Refugees From The Etsy Police Flee To StorenvyBY: Jon Christian | June 10, 2012
Coverage this spring has unearthed an uneasy underbelly to handcrafted and vintage e-commerce monster Etsy, where a team of “young detectives” play cat-and-mouse with peddlers who blatantly disregard the site’s authenticity requirements, or who test the limits with sort-of handmade offerings.
The conflict has created an interesting group: Sellers who migrate away from the superstore, either because they’ve been busted by the site or because they plan to increase production in a way that will violate the site’s guidelines. Jon Crawford is the CEO of Storenvy, which says about a third of the users who have helped it swell 500 percent in the past year are coming from Etsy.
“We don’t see ourselves as direct competitors with Etsy but instead a logical next step for indie creators who are big enough to start thinking about building their own brand,” Crawford said.

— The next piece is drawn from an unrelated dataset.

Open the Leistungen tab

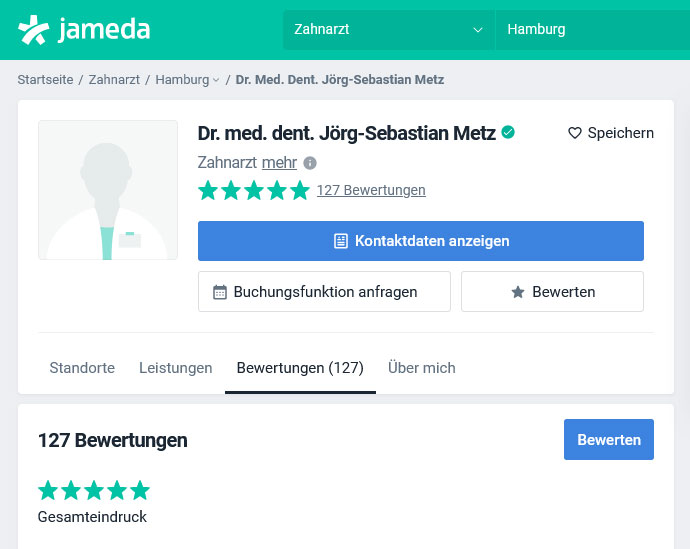tap(175, 368)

If that exodus threatens the authenticity that appeals to the Etsy faithful, it’s not a point Crawford is willing to cede.
“Bringing on additional help or outsourcing production doesn’t negatively impact authenticity in the slightest,” Crawford said. “In fact, it often means that the merchant is getting more serious about his/her business and that’s usually a win for their customers.”
If that sounds strained, remember that the nature of authenticity is a dense philosophical question, and Etsy’s vague rules for sellers can only go so far in defining – or, oddly, in enforcing – the concept. The problem is made thornier by the fact that different buyers might have different standards.
Still, would you like to know whether that quirky furniture made of lumber reclaimed from Balinese boats is made by the seller or by a team of craftspeople? Regretsy and Protesty have both drawn attention to low-quality and inauthentic goods being hawked by sellers on the site, showing that even with in the thick gray area of handcraft, some buyers and craftspeople still get outraged.
Crawford, for his part, is staying pragmatic.
“When you make the transition from hobbyist to a real business, the first thing you need to do is build a brand,” he said. “And in order to do that, you need your own space to create a unique experience for your customers.”